WORK ORDER >> What you copy should be the lines from the one with "Viewport: 750px width, 560px height." through the end of the entries, word for word. Omit the pictures.

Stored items

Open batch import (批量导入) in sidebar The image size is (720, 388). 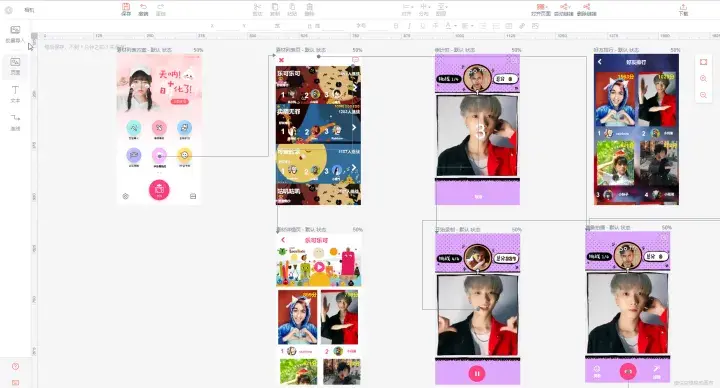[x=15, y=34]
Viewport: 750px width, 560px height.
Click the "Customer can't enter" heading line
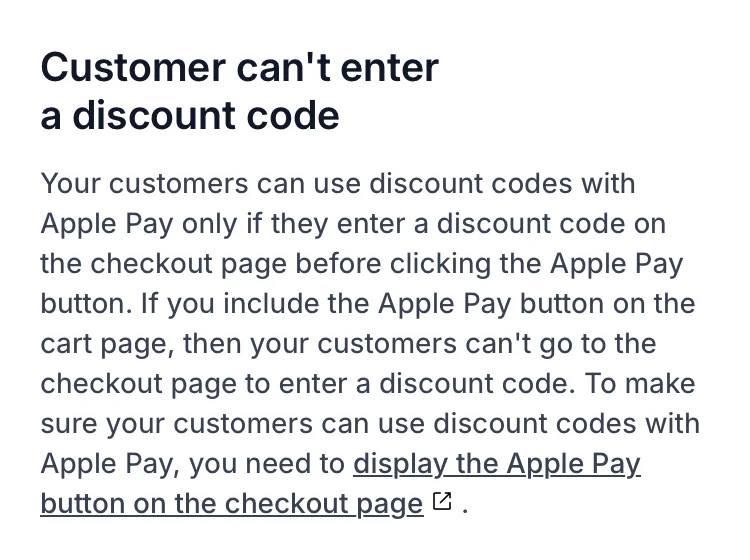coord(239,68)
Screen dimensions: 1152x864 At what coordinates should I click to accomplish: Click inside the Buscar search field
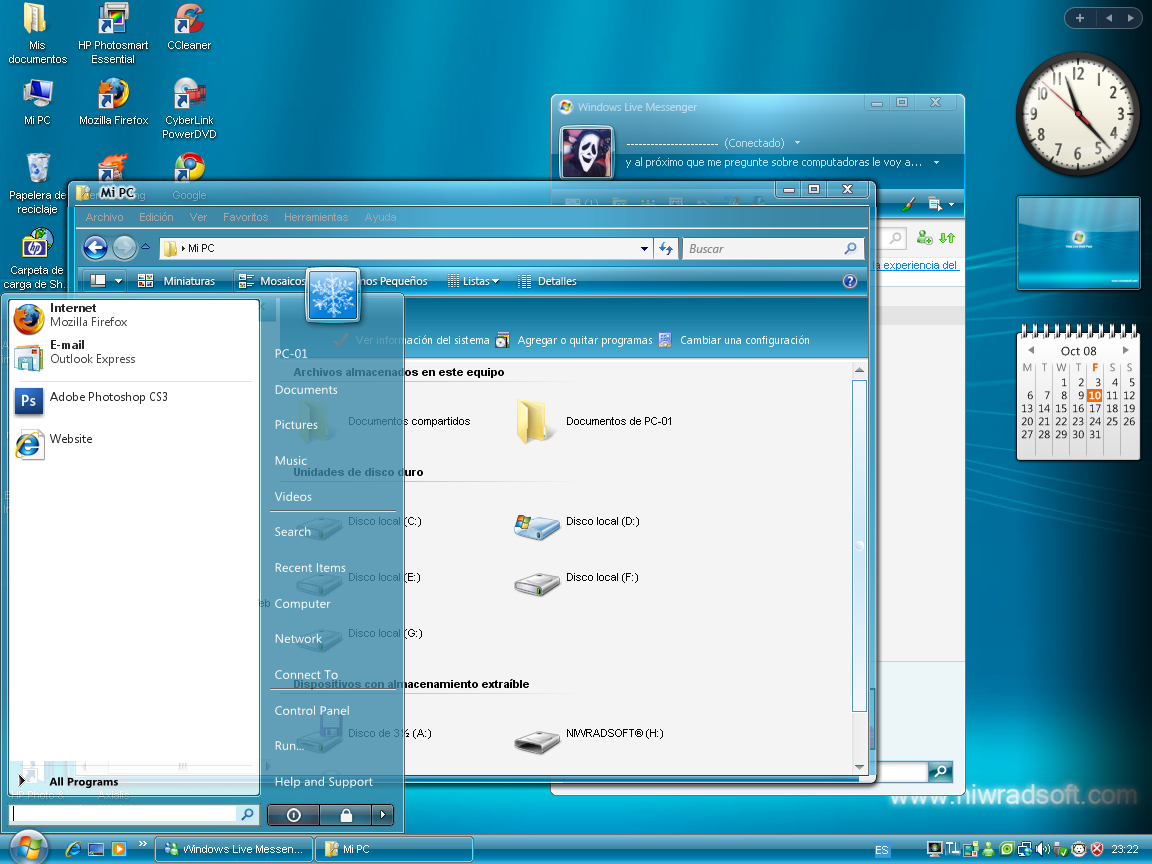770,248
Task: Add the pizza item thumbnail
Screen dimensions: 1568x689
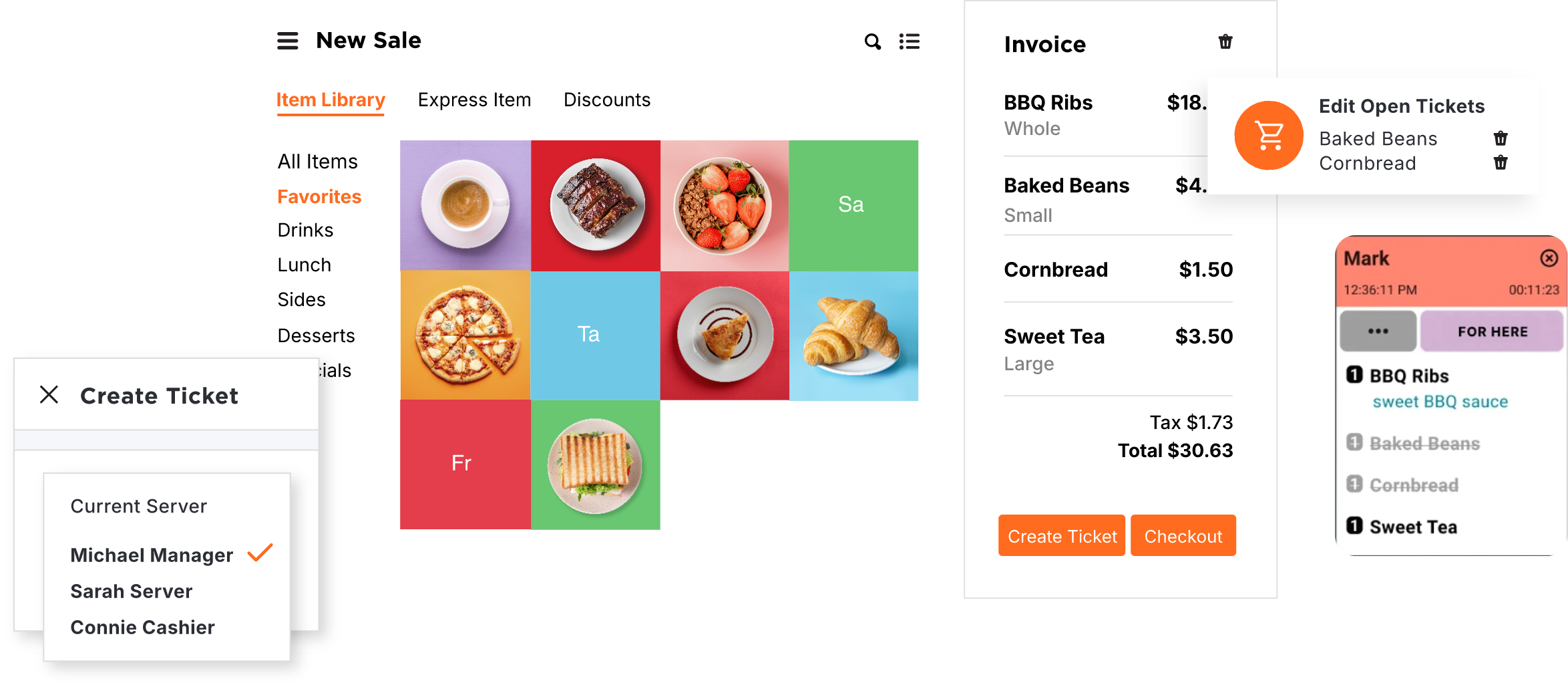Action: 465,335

TASK ANSWER >>
Viewport: 750px width, 560px height.
Click the "Customer can't enter" heading line
coord(239,68)
Screen dimensions: 1152x864 At what coordinates should I click to accomplish: Click inside the Buscar search field
770,248
Task: Add the pizza item thumbnail
Screen dimensions: 1568x689
Action: 465,335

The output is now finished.